How to Optimize y-cruncher for Record-Breaking Pi Computations

Breaking large Pi records with y-cruncher requires careful tuning across hardware, OS, and y-cruncher settings. This guide gives a step-by-step, prescriptive setup tuned for large-scale runs (multi-terabyte working sets). Assume a Linux server-class machine with many cores, large RAM, and plenty of fast storage.

1) Hardware choices (priorities)

Component	Recommendation
CPU	Many physical cores with high single-thread IPC and large caches (e.g., AMD EPYC or modern Intel Xeon). Prefer high core count over extreme frequency for very large runs.
RAM	At least 2–4× the peak working set y-cruncher reports. ECC memory. Aim to avoid swapping at all costs.
Storage	NVMe SSDs in RAID-0 or high-performance single NVMe for scratch. For multi-TB runs consider RAID with controllers supporting high sustained throughput; use many parallel drives to increase I/O concurrency.
Network	Irrelevant for compute, but needed for downloads/monitoring.
Cooling / PSU	Stable power and thermal headroom to avoid throttling during multi-day runs.
Motherboard / NUMA	Prefer single-socket or NUMA-aware configuration; on multi-socket, plan NUMA allocation (see below).

2) OS and kernel tuning (Linux)

Use a recent, stable kernel (avoid enterprise kernels known to throttle background throughput).
Disable CPU frequency governors or set to “performance”: echo performance > /sys/devices/system/cpu/cpu*/cpufreq/scaling_governor
Disable SMT/Hyper-Threading for consistent throughput when CPU-bound (test both).
Turn off power-saving C-states that induce jitter in long runs.
Set hugepages to reduce TLB pressure if memory mapping large buffers: enable and reserve largepages via sysctl and /etc/sysctl.conf.
Increase I/O scheduler and VM settings:
- vm.swappiness=0
- vm.dirty_ratio and vm.dirty_background_ratio tuned to allow large write-backs without bursts.
Use a filesystem that handles large files well (XFS, ext4 with large inode settings) and mount with appropriate options (noatime, nodiratime).
For NUMA systems: enable node interleaving if you cannot manually NUMA-pin; otherwise use numactl to bind processes/memory to nodes to minimize cross-node traffic.
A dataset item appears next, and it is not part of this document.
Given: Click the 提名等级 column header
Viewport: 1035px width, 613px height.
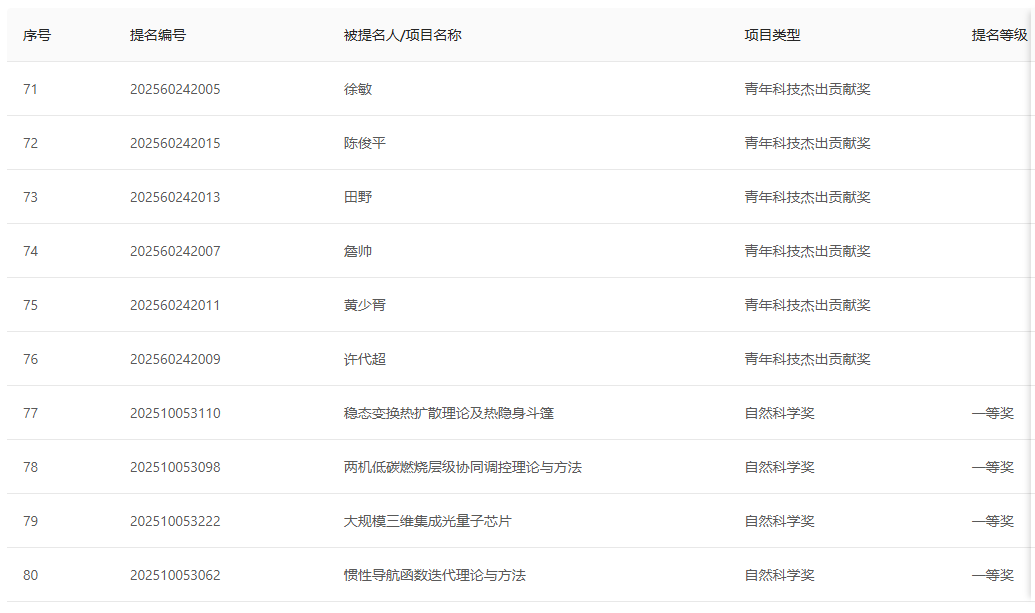Looking at the screenshot, I should [x=995, y=34].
3) y-cruncher binary and build choices

Use the latest stable y-cruncher matching your platform (download from the author’s site). Use prebuilt binaries only if they match your CPU instruction set (AVX2/AVX512).
Prefer an AVX/AVX2/AVX512-enabled build that matches your CPU for faster FFT/multiply kernels.
If building from source, compile with the highest optimization flags appropriate for your compiler and CPU microarchitecture.

4) Memory and task decomposition

Set y-cruncher’s memory limit slightly below available RAM so OS and filesystem caches have breathing room (e.g., if 256 GB RAM, give 230–240 GB).
Use y-cruncher’s Task Decomposition (threads) roughly equal to physical cores. For very large problems, over-decompose up to 2× logical cores can help — test both.
For NUMA: use numactl –cpunodebind and –membind to pin y-cruncher to one node or to interleave memory across nodes depending on observed behavior. For best results on multi-socket: run a single y-cruncher instance per NUMA node and coordinate the problem decomposition if feasible.
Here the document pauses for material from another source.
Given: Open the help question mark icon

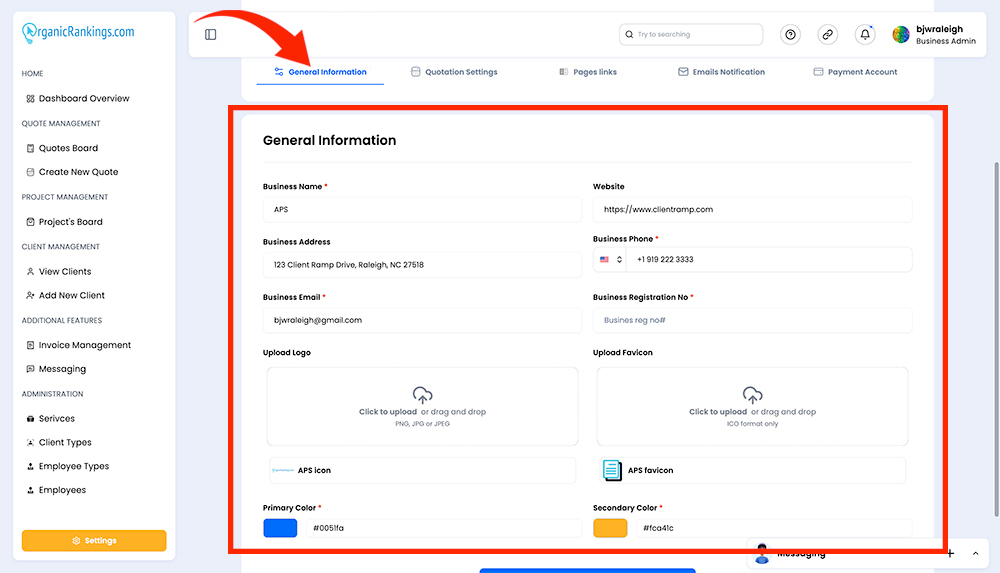Looking at the screenshot, I should coord(790,34).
5) FFT, I/O and scratch settings

Let y-cruncher pick optimal FFT sizes for very large problems, but check logs for chosen algorithms (4-step FFT variants scale better).
Use local fast NVMe for scratch space; give y-cruncher exclusive scratch if possible. Configure the scratch directory on the fastest device and ensure sufficient free space (working set + buffer).
For extremely large runs, split scratch across multiple drives and use a RAID or LVM volume to present a single high-throughput device. Avoid relying on a single slow disk.
Monitor and tune I/O parallelism: ensure underlying storage supports many concurrent queued requests (depth) and tune NVMe queue settings if needed.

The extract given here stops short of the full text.